Self driving Google car could be at fault in crash

Self driving Google car could be at fault in crash The insurance industry will be watching closely in the wake of the first auto accident in which a Google self driving car could be to blame.
 
Google’s autonomous vehicles have been involved in several accidents in the past, but it has always been the case that the other party was to blame. This latest event however, which took place in California in mid-February, may be the first time the autonomous vehicle has been at fault.
 
The situation sounds complicated – the Google car was travelling at around 2mph as it navigated around some sandbags covering a storm drain that was blocking its path. In order to make the manoeuvre, the car had to cross into a parallel lane and was sideswiped by a passing bus travelling at 15mph.
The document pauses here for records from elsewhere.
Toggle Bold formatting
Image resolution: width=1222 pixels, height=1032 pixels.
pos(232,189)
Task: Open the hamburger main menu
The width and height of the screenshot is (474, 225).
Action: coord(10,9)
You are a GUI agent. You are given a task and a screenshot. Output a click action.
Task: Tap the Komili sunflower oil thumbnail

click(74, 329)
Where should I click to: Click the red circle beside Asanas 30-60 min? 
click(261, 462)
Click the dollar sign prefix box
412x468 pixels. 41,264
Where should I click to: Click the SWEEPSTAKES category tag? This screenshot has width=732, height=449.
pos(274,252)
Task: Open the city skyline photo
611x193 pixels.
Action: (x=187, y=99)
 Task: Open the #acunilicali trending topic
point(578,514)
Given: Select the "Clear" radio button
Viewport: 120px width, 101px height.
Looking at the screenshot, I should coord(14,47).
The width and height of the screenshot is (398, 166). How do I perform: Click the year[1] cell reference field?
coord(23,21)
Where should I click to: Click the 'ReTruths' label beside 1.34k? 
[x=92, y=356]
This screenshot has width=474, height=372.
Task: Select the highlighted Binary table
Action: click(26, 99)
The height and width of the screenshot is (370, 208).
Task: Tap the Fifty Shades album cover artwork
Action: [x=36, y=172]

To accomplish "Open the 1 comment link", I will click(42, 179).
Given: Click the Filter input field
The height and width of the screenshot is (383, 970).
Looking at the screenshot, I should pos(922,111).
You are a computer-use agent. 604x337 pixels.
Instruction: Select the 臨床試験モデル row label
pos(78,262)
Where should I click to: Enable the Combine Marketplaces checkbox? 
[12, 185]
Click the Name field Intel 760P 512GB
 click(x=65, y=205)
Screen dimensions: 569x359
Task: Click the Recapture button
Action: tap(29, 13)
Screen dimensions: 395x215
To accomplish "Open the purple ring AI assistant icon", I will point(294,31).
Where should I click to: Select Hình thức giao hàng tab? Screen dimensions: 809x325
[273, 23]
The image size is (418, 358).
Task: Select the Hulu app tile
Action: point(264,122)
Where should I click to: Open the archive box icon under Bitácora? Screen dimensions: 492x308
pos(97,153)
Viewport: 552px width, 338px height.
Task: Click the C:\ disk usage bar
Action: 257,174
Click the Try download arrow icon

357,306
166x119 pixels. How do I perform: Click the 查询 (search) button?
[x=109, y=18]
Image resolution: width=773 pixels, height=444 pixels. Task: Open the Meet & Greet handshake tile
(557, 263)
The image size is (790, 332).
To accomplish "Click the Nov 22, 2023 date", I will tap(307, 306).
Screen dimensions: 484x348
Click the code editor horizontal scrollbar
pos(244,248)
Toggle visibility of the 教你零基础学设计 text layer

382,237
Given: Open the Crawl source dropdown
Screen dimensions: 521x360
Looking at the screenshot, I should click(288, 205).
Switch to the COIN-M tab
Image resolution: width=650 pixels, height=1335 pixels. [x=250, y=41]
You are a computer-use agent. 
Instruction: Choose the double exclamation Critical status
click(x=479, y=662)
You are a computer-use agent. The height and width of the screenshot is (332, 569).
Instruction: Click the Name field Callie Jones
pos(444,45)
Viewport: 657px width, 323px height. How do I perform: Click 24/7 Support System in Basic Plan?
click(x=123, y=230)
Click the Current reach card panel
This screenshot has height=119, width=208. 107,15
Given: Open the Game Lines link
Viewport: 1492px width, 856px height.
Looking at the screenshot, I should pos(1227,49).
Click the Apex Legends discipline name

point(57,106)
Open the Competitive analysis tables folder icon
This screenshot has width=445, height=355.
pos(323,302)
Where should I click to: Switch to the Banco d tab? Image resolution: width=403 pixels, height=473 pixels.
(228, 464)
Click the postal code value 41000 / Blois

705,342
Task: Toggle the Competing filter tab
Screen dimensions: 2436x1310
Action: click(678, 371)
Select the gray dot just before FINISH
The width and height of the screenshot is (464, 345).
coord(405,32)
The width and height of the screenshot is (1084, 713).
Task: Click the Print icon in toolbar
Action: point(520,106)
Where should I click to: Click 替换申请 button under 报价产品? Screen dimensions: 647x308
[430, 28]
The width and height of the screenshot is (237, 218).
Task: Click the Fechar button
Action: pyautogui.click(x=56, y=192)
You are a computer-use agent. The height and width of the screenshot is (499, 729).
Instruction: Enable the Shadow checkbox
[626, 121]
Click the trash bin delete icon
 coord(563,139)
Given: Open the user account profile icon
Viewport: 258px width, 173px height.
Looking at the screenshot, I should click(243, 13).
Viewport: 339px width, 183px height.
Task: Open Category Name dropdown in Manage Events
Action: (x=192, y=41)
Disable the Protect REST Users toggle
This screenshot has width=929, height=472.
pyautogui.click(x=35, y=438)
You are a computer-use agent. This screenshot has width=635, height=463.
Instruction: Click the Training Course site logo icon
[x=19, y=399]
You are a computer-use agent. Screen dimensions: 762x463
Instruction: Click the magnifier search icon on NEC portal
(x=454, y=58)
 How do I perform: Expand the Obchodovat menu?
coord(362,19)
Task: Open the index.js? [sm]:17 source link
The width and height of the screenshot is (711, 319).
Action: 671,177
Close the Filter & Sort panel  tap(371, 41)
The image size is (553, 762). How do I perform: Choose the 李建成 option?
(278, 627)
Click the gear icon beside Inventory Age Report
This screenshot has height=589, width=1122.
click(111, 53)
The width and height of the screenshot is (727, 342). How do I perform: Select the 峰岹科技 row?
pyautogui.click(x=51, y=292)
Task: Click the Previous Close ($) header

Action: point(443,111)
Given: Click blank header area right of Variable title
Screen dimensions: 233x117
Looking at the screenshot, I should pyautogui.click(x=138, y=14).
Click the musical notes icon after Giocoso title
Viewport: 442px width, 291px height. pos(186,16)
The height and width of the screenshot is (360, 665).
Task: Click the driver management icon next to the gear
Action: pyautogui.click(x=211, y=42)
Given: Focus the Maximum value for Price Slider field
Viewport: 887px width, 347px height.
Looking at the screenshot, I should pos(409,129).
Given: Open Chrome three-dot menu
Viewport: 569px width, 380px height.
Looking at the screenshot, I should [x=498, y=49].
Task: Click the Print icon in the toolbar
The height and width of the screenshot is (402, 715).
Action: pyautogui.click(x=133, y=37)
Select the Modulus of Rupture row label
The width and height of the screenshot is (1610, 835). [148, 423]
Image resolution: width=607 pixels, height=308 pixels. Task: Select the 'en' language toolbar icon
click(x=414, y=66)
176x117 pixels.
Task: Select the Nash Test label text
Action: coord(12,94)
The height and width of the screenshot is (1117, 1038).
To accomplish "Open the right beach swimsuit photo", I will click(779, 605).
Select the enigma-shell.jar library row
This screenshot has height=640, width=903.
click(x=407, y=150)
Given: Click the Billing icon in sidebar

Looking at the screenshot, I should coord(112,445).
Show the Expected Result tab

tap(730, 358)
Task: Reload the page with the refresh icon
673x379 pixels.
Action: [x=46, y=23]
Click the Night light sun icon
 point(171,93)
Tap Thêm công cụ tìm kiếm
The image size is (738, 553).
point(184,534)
The human sitting in the Google car saw the bus approaching but believed that it would stop or slow to allow the Google vehicle to complete its manoeuvre. As a result, the driver did not override the Google car and take control, resulting in the incident.
 
The damage was minimal and no one was injured in the crash.
 
Google is to meet with California's Department of Motor Vehicles (DMV) to discuss the incident this week and determine where the blame lies.
 
Google has already come out and said it bears some responsibility for the collision but added that it has already modified its autonomous software to take into account similar situations.
 
If Google is found to be at fault, it could be a setback for the company’s plans, just as things were looking up. There was a motion recently for self driving cars to be given the same legal recognition as a human car driver, according to a letter sent last month by the US National Highway Traffic Safety Administration (NHTSA) to Google.